Output only the lines of the entries that follow, starting at the one with "Task: Add the Comments widget" and running down to the one with "Open the Show Report dropdown", both included and unchanged.

DATA IN THIS EXERCISE Start Marker

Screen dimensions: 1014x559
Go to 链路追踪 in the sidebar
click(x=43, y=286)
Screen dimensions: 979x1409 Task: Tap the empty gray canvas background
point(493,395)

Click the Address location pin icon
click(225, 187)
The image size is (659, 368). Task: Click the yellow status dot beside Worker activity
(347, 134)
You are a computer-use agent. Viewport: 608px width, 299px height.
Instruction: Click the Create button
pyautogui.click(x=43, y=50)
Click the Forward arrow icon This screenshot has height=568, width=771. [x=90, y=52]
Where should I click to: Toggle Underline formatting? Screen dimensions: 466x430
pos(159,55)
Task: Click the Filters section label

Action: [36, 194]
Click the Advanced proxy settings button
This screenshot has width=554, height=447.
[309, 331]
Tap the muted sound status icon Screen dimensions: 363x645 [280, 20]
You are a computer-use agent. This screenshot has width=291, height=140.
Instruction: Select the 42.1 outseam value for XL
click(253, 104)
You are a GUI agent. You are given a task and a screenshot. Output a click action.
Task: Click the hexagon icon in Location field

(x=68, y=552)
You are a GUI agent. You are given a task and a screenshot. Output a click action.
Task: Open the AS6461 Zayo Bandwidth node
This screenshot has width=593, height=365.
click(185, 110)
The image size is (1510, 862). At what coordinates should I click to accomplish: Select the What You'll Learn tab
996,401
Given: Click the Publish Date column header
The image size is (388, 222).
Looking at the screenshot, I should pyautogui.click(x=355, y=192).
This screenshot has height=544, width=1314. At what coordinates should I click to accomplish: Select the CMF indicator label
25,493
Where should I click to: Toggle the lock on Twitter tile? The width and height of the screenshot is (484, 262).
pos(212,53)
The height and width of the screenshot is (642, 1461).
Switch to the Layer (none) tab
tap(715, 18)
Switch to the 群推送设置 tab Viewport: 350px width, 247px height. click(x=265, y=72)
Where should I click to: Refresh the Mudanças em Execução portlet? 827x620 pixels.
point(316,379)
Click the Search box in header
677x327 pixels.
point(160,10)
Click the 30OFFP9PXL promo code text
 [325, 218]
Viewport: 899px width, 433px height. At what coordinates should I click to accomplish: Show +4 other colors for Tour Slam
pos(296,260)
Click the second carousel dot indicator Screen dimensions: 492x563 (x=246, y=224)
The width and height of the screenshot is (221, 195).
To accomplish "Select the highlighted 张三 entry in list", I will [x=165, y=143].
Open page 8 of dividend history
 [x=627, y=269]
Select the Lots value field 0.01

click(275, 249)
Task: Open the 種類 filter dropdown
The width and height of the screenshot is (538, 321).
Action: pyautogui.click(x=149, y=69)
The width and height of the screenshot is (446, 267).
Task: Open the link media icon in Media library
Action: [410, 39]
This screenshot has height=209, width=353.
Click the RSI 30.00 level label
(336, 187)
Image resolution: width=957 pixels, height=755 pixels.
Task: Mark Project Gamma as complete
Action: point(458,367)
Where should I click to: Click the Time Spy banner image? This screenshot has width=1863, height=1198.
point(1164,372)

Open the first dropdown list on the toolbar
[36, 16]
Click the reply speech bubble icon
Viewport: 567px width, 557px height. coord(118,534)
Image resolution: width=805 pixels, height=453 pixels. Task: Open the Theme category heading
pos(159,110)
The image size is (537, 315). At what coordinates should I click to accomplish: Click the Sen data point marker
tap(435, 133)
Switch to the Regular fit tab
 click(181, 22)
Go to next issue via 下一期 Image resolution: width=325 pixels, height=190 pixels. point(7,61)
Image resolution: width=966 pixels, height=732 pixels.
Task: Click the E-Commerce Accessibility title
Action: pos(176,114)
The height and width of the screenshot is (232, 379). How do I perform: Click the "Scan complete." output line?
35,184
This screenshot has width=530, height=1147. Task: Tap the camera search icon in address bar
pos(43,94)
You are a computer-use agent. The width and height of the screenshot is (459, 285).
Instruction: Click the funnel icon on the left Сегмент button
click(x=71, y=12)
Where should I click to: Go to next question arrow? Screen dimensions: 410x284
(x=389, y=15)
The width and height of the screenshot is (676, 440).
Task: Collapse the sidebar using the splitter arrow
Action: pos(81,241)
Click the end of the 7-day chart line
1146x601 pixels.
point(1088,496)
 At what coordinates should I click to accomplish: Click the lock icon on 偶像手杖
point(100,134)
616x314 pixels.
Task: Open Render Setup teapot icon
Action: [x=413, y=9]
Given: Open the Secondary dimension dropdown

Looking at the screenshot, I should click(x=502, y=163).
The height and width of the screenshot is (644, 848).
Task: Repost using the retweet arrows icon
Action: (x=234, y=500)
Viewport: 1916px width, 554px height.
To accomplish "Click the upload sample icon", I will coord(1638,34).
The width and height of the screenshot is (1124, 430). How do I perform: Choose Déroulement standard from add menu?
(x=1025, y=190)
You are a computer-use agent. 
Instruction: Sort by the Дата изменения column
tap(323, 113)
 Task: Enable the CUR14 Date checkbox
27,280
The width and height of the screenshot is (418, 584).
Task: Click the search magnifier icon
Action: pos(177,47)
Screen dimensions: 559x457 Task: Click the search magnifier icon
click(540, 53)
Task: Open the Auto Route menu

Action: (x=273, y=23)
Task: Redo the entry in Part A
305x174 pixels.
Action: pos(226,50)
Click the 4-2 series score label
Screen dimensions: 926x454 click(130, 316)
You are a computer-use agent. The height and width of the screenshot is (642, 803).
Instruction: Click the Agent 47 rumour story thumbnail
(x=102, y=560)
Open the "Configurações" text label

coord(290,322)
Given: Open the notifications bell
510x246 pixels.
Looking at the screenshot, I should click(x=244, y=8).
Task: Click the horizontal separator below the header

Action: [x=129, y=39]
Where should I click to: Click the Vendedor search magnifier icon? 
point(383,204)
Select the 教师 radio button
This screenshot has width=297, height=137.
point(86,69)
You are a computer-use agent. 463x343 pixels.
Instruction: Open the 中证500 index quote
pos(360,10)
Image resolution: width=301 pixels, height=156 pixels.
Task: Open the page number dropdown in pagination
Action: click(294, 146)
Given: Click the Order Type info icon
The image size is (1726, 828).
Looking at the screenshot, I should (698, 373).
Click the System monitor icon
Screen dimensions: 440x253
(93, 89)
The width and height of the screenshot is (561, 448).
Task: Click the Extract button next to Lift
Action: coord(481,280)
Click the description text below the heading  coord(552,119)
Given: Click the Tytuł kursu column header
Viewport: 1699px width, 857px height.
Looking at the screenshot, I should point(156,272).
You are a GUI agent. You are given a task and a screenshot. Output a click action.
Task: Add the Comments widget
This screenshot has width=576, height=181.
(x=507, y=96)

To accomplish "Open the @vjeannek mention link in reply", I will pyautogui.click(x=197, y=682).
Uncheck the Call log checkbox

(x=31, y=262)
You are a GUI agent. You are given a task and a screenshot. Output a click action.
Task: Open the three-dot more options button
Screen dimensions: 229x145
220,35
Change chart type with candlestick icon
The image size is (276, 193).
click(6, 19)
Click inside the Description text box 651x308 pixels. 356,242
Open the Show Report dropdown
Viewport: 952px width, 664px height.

DATA IN THIS EXERCISE End Marker

— EXERCISE OUTPUT —
Task: Add the Comments widget
This screenshot has width=576, height=181.
(x=507, y=96)

To accomplish "Open the @vjeannek mention link in reply", I will pyautogui.click(x=197, y=682).
Uncheck the Call log checkbox

(x=31, y=262)
You are a GUI agent. You are given a task and a screenshot. Output a click action.
Task: Open the three-dot more options button
Screen dimensions: 229x145
220,35
Change chart type with candlestick icon
The image size is (276, 193).
click(6, 19)
Click inside the Description text box 651x308 pixels. 356,242
Open the Show Report dropdown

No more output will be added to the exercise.